[Stored records]
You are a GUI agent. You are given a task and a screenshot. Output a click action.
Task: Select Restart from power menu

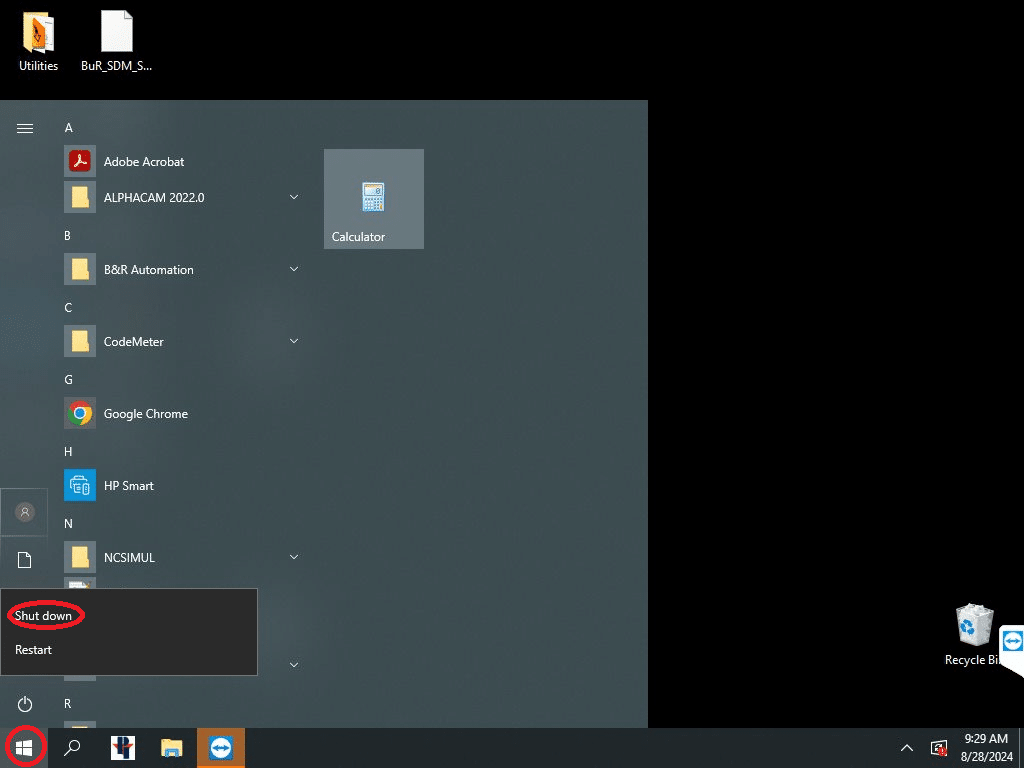[34, 650]
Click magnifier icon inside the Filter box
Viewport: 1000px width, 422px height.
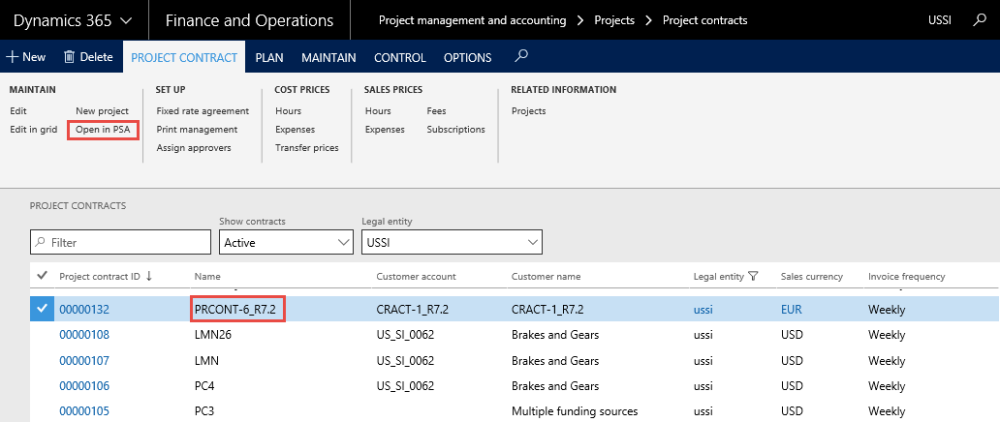pos(41,242)
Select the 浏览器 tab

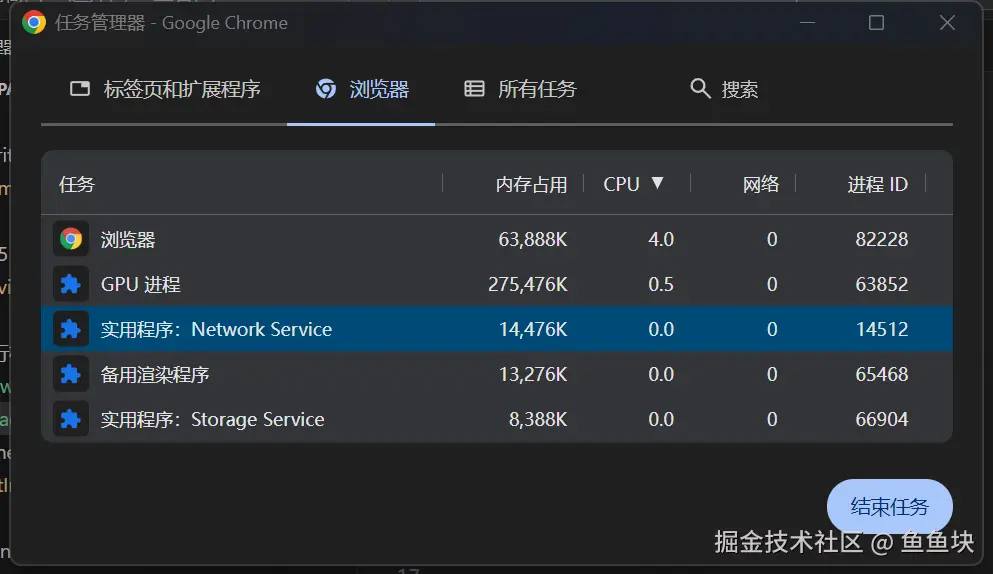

=== Task details ===
Output the records exactly as they appear, skipping any pictures.

=== Answer box ===
You are a GUI agent. You are given a task and a screenshot. Output a click action.
Task: Select Restart from power menu

[34, 650]
Click magnifier icon inside the Filter box
Viewport: 1000px width, 422px height.
pos(41,242)
Select the 浏览器 tab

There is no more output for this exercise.